■ Your assignment ■
Each line of the listing should be reproduced exactly.

■ Provided material ■
-- -- --
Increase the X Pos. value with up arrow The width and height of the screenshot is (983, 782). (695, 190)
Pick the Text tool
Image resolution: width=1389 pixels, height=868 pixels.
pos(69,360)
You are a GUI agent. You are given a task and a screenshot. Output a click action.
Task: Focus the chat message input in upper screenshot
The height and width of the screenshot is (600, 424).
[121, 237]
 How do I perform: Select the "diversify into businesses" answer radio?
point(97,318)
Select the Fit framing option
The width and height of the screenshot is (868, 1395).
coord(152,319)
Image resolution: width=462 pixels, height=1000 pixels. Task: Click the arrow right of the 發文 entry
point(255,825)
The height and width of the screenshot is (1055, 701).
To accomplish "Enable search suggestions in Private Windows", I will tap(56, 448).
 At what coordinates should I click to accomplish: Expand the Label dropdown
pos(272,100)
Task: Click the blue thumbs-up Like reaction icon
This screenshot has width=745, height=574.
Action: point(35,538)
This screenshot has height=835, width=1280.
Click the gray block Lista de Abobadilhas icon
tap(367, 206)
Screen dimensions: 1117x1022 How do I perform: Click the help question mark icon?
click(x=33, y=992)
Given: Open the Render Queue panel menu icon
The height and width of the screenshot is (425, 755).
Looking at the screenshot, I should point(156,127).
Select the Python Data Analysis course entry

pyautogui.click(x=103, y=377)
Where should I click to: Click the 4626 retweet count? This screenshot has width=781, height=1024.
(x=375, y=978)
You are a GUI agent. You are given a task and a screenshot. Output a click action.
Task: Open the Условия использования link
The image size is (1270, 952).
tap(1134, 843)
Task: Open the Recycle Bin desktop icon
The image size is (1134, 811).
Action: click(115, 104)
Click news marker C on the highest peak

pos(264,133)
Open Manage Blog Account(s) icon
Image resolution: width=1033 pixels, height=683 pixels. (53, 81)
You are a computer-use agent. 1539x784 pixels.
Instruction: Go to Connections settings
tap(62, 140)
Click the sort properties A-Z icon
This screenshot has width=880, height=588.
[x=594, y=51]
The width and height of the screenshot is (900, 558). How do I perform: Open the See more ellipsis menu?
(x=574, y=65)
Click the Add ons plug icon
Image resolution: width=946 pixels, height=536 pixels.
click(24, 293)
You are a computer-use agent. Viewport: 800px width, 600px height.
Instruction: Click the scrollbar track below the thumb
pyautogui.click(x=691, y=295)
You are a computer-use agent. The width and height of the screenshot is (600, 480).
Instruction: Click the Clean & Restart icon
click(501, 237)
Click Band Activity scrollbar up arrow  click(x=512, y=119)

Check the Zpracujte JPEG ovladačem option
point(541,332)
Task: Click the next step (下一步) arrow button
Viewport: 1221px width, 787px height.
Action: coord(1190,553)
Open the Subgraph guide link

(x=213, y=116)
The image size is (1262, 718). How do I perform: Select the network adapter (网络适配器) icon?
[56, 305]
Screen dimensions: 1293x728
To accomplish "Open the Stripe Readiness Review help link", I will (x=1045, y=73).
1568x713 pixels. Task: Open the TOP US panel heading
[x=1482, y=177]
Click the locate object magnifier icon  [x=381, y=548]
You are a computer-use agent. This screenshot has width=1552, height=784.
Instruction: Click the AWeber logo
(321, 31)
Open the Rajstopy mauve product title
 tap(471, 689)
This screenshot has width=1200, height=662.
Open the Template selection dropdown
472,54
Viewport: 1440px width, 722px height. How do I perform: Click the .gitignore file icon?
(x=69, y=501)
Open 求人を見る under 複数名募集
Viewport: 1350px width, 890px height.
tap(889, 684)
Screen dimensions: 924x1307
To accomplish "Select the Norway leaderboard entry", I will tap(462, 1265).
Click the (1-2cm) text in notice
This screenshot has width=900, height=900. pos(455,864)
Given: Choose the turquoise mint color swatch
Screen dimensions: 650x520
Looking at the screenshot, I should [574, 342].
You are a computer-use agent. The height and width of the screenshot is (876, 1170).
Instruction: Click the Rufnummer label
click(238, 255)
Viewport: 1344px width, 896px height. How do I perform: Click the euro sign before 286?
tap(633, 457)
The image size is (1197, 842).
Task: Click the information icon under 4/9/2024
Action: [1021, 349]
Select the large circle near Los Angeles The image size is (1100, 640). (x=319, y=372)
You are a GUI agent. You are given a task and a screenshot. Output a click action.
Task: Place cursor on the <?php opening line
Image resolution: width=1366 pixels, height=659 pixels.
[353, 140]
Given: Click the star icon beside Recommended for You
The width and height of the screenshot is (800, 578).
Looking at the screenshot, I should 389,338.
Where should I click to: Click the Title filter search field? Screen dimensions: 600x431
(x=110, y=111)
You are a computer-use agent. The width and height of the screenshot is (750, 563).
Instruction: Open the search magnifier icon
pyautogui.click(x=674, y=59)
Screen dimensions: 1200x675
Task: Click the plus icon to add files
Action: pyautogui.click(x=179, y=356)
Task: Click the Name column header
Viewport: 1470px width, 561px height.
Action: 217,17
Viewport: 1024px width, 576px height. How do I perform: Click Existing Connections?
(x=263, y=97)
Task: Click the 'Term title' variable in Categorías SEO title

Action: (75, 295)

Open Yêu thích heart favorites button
-- -- --
■ Answer area ■
Increase the X Pos. value with up arrow The width and height of the screenshot is (983, 782). (695, 190)
Pick the Text tool
Image resolution: width=1389 pixels, height=868 pixels.
pos(69,360)
You are a GUI agent. You are given a task and a screenshot. Output a click action.
Task: Focus the chat message input in upper screenshot
The height and width of the screenshot is (600, 424).
[121, 237]
 How do I perform: Select the "diversify into businesses" answer radio?
point(97,318)
Select the Fit framing option
The width and height of the screenshot is (868, 1395).
coord(152,319)
Image resolution: width=462 pixels, height=1000 pixels. Task: Click the arrow right of the 發文 entry
point(255,825)
The height and width of the screenshot is (1055, 701).
To accomplish "Enable search suggestions in Private Windows", I will tap(56, 448).
 At what coordinates should I click to accomplish: Expand the Label dropdown
pos(272,100)
Task: Click the blue thumbs-up Like reaction icon
This screenshot has width=745, height=574.
Action: point(35,538)
This screenshot has height=835, width=1280.
Click the gray block Lista de Abobadilhas icon
tap(367, 206)
Screen dimensions: 1117x1022 How do I perform: Click the help question mark icon?
click(x=33, y=992)
Given: Open the Render Queue panel menu icon
The height and width of the screenshot is (425, 755).
Looking at the screenshot, I should point(156,127).
Select the Python Data Analysis course entry

pyautogui.click(x=103, y=377)
Where should I click to: Click the 4626 retweet count? This screenshot has width=781, height=1024.
(x=375, y=978)
You are a GUI agent. You are given a task and a screenshot. Output a click action.
Task: Open the Условия использования link
The image size is (1270, 952).
tap(1134, 843)
Task: Open the Recycle Bin desktop icon
The image size is (1134, 811).
Action: click(115, 104)
Click news marker C on the highest peak

pos(264,133)
Open Manage Blog Account(s) icon
Image resolution: width=1033 pixels, height=683 pixels. (53, 81)
You are a computer-use agent. 1539x784 pixels.
Instruction: Go to Connections settings
tap(62, 140)
Click the sort properties A-Z icon
This screenshot has width=880, height=588.
[x=594, y=51]
The width and height of the screenshot is (900, 558). How do I perform: Open the See more ellipsis menu?
(x=574, y=65)
Click the Add ons plug icon
Image resolution: width=946 pixels, height=536 pixels.
click(24, 293)
You are a computer-use agent. Viewport: 800px width, 600px height.
Instruction: Click the scrollbar track below the thumb
pyautogui.click(x=691, y=295)
You are a computer-use agent. The width and height of the screenshot is (600, 480).
Instruction: Click the Clean & Restart icon
click(501, 237)
Click Band Activity scrollbar up arrow  click(x=512, y=119)

Check the Zpracujte JPEG ovladačem option
point(541,332)
Task: Click the next step (下一步) arrow button
Viewport: 1221px width, 787px height.
Action: coord(1190,553)
Open the Subgraph guide link

(x=213, y=116)
The image size is (1262, 718). How do I perform: Select the network adapter (网络适配器) icon?
[56, 305]
Screen dimensions: 1293x728
To accomplish "Open the Stripe Readiness Review help link", I will (x=1045, y=73).
1568x713 pixels. Task: Open the TOP US panel heading
[x=1482, y=177]
Click the locate object magnifier icon  [x=381, y=548]
You are a computer-use agent. This screenshot has width=1552, height=784.
Instruction: Click the AWeber logo
(321, 31)
Open the Rajstopy mauve product title
 tap(471, 689)
This screenshot has width=1200, height=662.
Open the Template selection dropdown
472,54
Viewport: 1440px width, 722px height. How do I perform: Click the .gitignore file icon?
(x=69, y=501)
Open 求人を見る under 複数名募集
Viewport: 1350px width, 890px height.
tap(889, 684)
Screen dimensions: 924x1307
To accomplish "Select the Norway leaderboard entry", I will tap(462, 1265).
Click the (1-2cm) text in notice
This screenshot has width=900, height=900. pos(455,864)
Given: Choose the turquoise mint color swatch
Screen dimensions: 650x520
Looking at the screenshot, I should [574, 342].
You are a computer-use agent. The height and width of the screenshot is (876, 1170).
Instruction: Click the Rufnummer label
click(238, 255)
Viewport: 1344px width, 896px height. How do I perform: Click the euro sign before 286?
tap(633, 457)
The image size is (1197, 842).
Task: Click the information icon under 4/9/2024
Action: [1021, 349]
Select the large circle near Los Angeles The image size is (1100, 640). (x=319, y=372)
You are a GUI agent. You are given a task and a screenshot. Output a click action.
Task: Place cursor on the <?php opening line
Image resolution: width=1366 pixels, height=659 pixels.
[353, 140]
Given: Click the star icon beside Recommended for You
The width and height of the screenshot is (800, 578).
Looking at the screenshot, I should 389,338.
Where should I click to: Click the Title filter search field? Screen dimensions: 600x431
(x=110, y=111)
You are a computer-use agent. The width and height of the screenshot is (750, 563).
Instruction: Open the search magnifier icon
pyautogui.click(x=674, y=59)
Screen dimensions: 1200x675
Task: Click the plus icon to add files
Action: pyautogui.click(x=179, y=356)
Task: Click the Name column header
Viewport: 1470px width, 561px height.
Action: 217,17
Viewport: 1024px width, 576px height. How do I perform: Click Existing Connections?
(x=263, y=97)
Task: Click the 'Term title' variable in Categorías SEO title

Action: (75, 295)

Open Yêu thích heart favorites button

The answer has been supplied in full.